To help you maximize the relevance and usefulness of your test results, this page provides detailed information about how Firebase A/B Testing works.
During experiment creation, it is possible to change the default variant weights to place a larger percentage of experiment users into a variant.
Bayesian inference does not require the identification of a minimum sample size prior to starting an experiment. However, higher sample sizes reduce uncertainty in results and can lead to better decision-making. In general, you should pick the largest experiment exposure level that you feel comfortable with.
Several aspects of running experiments may be edited. To edit an experiment, select Edit running experiment from the experiment menu on the experiment results page. The experiment name, description, targeting conditions, and variant values can be edited.
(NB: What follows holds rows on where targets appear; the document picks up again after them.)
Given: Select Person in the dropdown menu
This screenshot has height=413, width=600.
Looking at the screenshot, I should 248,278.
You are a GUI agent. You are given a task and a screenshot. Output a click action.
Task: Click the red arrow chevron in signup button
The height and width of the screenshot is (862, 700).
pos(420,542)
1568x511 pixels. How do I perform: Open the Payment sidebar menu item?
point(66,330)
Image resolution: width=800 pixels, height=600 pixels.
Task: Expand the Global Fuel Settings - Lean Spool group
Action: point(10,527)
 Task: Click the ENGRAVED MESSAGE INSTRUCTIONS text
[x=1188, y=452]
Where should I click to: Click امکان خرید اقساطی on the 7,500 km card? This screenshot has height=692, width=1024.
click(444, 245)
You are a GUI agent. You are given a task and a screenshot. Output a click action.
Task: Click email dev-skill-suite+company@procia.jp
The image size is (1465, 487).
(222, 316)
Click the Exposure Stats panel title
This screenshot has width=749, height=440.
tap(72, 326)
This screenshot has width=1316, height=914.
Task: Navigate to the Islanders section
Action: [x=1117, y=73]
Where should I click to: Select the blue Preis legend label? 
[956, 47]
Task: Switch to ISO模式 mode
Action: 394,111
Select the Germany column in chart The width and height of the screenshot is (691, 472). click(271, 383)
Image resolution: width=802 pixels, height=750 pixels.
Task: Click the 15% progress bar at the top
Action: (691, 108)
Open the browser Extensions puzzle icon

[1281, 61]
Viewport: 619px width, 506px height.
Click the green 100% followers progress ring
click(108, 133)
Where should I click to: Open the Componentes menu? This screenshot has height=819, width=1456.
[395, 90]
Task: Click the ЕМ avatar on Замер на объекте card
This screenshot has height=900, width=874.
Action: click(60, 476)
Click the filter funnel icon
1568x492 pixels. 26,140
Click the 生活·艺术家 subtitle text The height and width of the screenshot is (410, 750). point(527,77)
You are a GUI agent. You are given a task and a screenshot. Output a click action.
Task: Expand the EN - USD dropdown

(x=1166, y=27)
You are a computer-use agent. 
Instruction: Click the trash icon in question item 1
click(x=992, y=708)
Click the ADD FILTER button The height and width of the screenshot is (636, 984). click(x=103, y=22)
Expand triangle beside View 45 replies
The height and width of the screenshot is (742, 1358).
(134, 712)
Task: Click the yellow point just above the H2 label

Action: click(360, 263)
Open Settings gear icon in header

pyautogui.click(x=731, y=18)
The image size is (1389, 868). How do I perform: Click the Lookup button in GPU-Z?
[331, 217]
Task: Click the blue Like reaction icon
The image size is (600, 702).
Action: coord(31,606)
Changing the app’s behavior during a running experiment may impact results.
Remote Config variant assignment logic
Users who match all experiment targeting conditions including the percentage exposure condition are assigned to experiment variants according to a hash of the experiment ID and the user’s Firebase installation ID.
Google Analytics Audiences are subject to latency and are not immediately available when a user initially meets the audience criteria. For time-sensitive targeting, consider the use of Google Analytics user properties or built- in targeting options such as country/region, language, and app version.
Once a user has entered an experiment, they are persistently assigned to their experiment variant and receive parameter values from the experiment as long as the experiment remains active, even if their user properties change and they no longer meet the experiment targeting criteria.
Experiment activation events limit experiment measurement to app users who trigger the activation event. The experiment activation event does not have any impact on the experiment parameters that are fetched by the app; all users who meet the experiment targeting criteria will receive experiment parameters. Consequently, it is important to choose an activation event that occurs after the experiment parameters have been fetched and activated, but before the experiment parameters have been used to modify the app’s behavior.
Interpreting test results
Firebase A/B Testing results are powered by Google Optimize. Google Optimize uses Bayesian inference to generate insightful statistics from your experiment data. To learn more, see the Optimize resource hub.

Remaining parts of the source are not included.